However you say it (correctly pronounced kin-wah FYI), it is indisputable that quinoa has had a meteoric rise in interest and popularity over the past few years. It ticks all the boxes as a healthy, edible grain high in protein, calcium and iron with significant levels of vitamins B and E, serving as a popular alternative to traditional grains.

Quinoa has been grown in South America for many thousands of years, at high altitudes in the Andes. The impact of price volatility was felt in small rural communities whereby a staple food became inaccessible to many and price fluctuations created uncertainty. The increased stability recently, however, has produced a number of opportunities for small farmers to export produce and capitalise on the market! The benefits of global demand will hopefully deliver ongoing benefits.

Fun fact #1: It is closely related to sugar beet and spinach!

Locally, quinoa has kept Australian farmers guessing for many years with the majority of trials delivering mixed or poor results. Until recently. The inaugural production area in Tasmania remains consistent, trials in Kununurra promising and a commercial set up by a group of three Western Australian farmers, very exciting. As an example, the latter have worked hard to develop an entirely Australian sourced and processed product, aptly named 3Farmers Quinoa. The crop is well suited to the loamy (good mix of sand and clay) soil and cooler winter climate in Narrogin and Dumbleyung.

Fun fact #2: White quinoa is reddish/purple when harvested!

Now onto the exciting part. How does the delicious, nutritious and filling seed on your eggs Benedict, in your smoothie or on your yoghurt get there? Well to start, did you know there are actually three varieties – white, dark red and purple/black? Back to the process: It is broken down into five parts: (1) Sowing, (2) growing, (3) harvesting, (4) processing and of course (5) the ladle from the chef’s pot.

(1) Sowing

Sowing is rather straight forward – but finding the right soil and climate in Australia is the tricky part. The paddocks with the right soil properties (neutral pH, adequate nitrogen and phosphorus levels, loamy soil type) are chosen in a cool and moist climate – imagine the type of climate in the Andes. Quite similar to growing canola (used for canola oil in cooking). Soil is prepared by ploughing the soil, although trials are underway to test the effect of sowing quinoa into non-ploughed or no-till soil. The planting is done with a tyne or knife-point seeder into prepared soil, just like the one below taken from this article!

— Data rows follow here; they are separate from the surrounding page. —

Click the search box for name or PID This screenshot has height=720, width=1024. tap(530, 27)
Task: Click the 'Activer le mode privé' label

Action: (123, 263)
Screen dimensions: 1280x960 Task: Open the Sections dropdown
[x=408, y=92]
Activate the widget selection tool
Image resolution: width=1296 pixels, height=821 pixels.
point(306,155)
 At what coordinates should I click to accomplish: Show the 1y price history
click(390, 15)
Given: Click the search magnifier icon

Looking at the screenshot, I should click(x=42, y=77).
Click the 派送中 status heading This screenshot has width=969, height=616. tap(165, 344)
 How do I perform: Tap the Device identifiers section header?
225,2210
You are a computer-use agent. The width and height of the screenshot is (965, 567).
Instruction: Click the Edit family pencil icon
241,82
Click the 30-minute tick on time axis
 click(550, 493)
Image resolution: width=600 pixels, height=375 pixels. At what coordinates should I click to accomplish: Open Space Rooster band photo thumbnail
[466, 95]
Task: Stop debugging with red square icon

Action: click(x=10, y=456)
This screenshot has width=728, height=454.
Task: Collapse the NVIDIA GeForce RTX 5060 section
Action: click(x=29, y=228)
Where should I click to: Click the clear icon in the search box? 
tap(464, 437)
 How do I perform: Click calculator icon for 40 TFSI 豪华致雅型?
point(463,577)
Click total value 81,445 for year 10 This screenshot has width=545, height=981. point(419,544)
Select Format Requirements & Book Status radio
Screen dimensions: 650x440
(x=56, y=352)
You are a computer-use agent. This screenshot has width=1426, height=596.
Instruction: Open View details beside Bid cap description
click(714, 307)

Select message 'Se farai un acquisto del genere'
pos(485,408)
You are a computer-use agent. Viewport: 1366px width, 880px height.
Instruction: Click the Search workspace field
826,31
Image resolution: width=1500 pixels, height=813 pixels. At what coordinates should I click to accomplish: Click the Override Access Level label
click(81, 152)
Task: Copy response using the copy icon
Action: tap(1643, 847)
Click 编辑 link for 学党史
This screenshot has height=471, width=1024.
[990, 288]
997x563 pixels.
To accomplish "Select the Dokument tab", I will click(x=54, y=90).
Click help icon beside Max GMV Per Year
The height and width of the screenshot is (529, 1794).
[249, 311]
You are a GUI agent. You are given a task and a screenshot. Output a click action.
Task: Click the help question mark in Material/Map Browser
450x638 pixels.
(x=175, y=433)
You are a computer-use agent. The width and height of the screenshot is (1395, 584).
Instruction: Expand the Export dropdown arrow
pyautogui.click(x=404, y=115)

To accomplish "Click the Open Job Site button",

Screen Shot 2016-07-13 at 12.33.37 PM.png

The front tyne prepares the seedbed and deposits a line of fertiliser while the second tyne drops the seed just above the fertiliser to optimise growth. Pretty neat that this all happens within a second of passing over the soil. There are many other types of seeder that will be covered in future articles!

Fun fact #3: Quinoa leaves can be eaten in a salad!

(2) Growing

Growing quinoa requires managing pesky pests (weeds, insects, disease) and nutrient requirements. Quinoa requires much less fertiliser than other crops, applied at sowing and once during the season.

Just like your roses, chives or other garden plants quinoa is susceptible to aphids! During flowering when the plant is most vulnerable aphids chew the leaves and damage the plant, reducing the amount of seed produced. Aphids also don’t taste very good with breakfast or dinner.

Fun fact #4: The growing season lasts between 120-180 days!

(3) Harvesting

Harvesting quinoa is the best part, watching the fruits of your labour pour into the grain bin. Traditionally everything is done by hand; stalks cut with scythes, the seeds beaten out of the head with stones and sticks.

In Australia, commercial production requires the use of large harvesters or headers which cut the stalks off, thresh the seed out then separate it from everything else. Here’s one in action in the UK (slightly different varieties):

The grain is ready to harvest when the plant is mostly dry and seeds hard and white. Discoloured seeds don’t look as appealing as white ones!

(4) Processing

One of the inconveniences of growing quinoa is that it requires processing before becoming edible. The outer layer of the seed is covered in a natural chemical called saponin, a bitter-tasting glycoside. This needs to be removed prior to sale and packaging otherwise it tastes terrible.

Before any saponin is removed, the larger sticks, stalks and contaminants are removed using sieves and vacuums. No one wants to eat a hard stalk or small seed…

Fun fact #5: Even though most harvesters have grain sorting/cleaning lots of insects, bugs, sticks get through! 

The process is based around tumbling and washing the seed to firstly break down the coating before washing it off. Just prior to the rinsing the seeds are sent through a tumble dryer-esque machine to break down the physical husk. Then the washer is involved to remove the saponin and make the quinoa deliciously edible.

A brief description is presented on this site, although it may be a ‘proprietary technique’ in essence it must encompass these principles.